Viewing Data Profiling Characteristics

Topics:

Data Profiling provides data characteristics for the columns in a synonym. You can display the characteristics for all the columns in a synonym or segment, or for an individual column.

For alphanumeric columns, Data Profiling provides the segment, format, count of distinct values, total count, patterns count, maximum, minimum, and average length, minimum and maximum values, and number of nulls. Patterns count shows the number of patterns found in each alphanumeric column.

For numeric columns, Data Profiling provides the segment, format, count of distinct values, total count, maximum, minimum, and average values, and number of nulls.

Data Profiling for an individual column provides access to Statistics, Patterns, Values, and Outliers reports.

Data Profiling a Synonym or Segment

How to:

Data Profiling provides information on all the columns in a synonym or segment. You can also drill down to the Values or Patterns reports for an individual column from a synonym or segment Data Profiling report.

Note: Data Profiling is also available from the navigation pane by right-clicking a synonym, pointing to Data Profiling, and then clicking Statistics.

Procedure: How to View Data Profiling for a Synonym or Segment

To view the Data Profiling information for a synonym or segment:

  1. Open the synonym in the Synonym Editor by double-clicking it from the navigation pane or right-clicking it and clicking Open.

    The Synonym Editor opens to the Field View tab.

  2. Right-click the synonym or segment name, point to Data Profiling, and then click Statistics.
    Data Profiling Statistics

    The Data Profiling information displays in the workspace. The last four columns are shown below the rest of the information for illustrative purposes only. The actual report runs across the workspace.

    You may use the Report tab in the ribbon to view server messages, print the report, copy data as text, and export the report.

  3. Optionally, you can click a column name or patterns count (for alphanumeric columns) to drill down to the Values or Patterns reports, respectively.

    For pattern analysis, a 9 represents a digit, an A represents any uppercase letter, and an a represents any lowercase letter. All printable special characters are represented by themselves, and unprintable characters are represented by an X.

Note: Data Profiling is also available from the navigation pane by right-clicking a synonym.
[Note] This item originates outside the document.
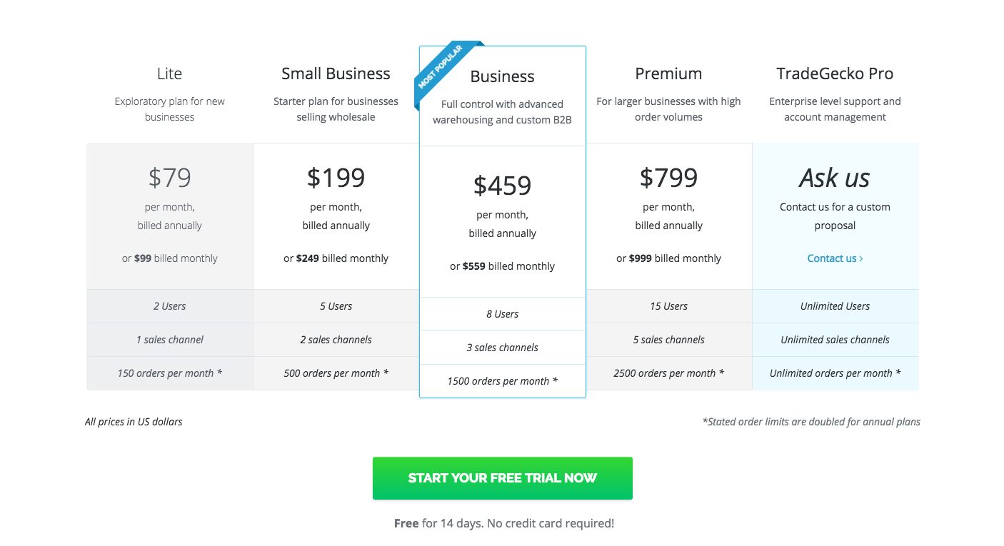The width and height of the screenshot is (1004, 546).
Task: Select the Lite plan header
Action: [x=169, y=73]
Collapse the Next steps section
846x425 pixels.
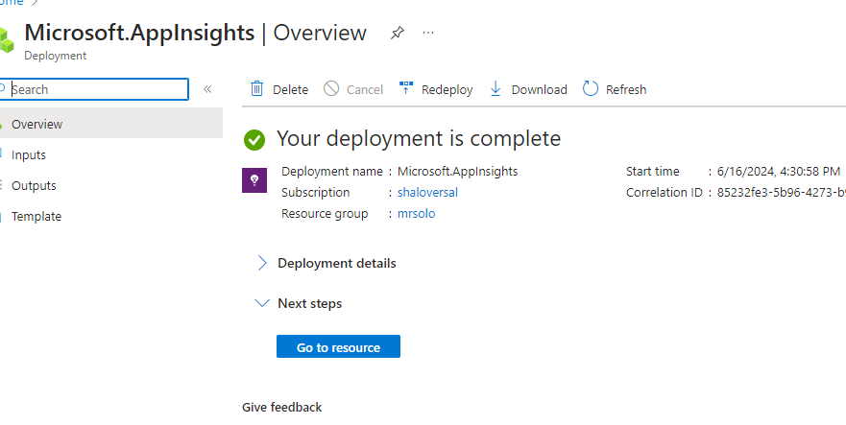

Procedure: How to View Key Analysis for a Synonym or Segment

Key Analysis provides a report that shows which columns in a data source can be used individually, or in combination, to uniquely identify a row. The columns identified in this report are candidates for key columns.

Note: Key Analysis is also available from the navigation pane by right-clicking a synonym, pointing to Data Profiling, and then clicking Key Analysis.

To view key analysis for a synonym or segment:

  1. Open the synonym in the Synonym Editor.
  2. Right-click the synonym or segment name, point to Data Profiling, and then click Key Analysis.

    The Key Analysis dialog box opens.

  3. Select the columns that you would like to analyze as potential keys to the source table and click Analyze.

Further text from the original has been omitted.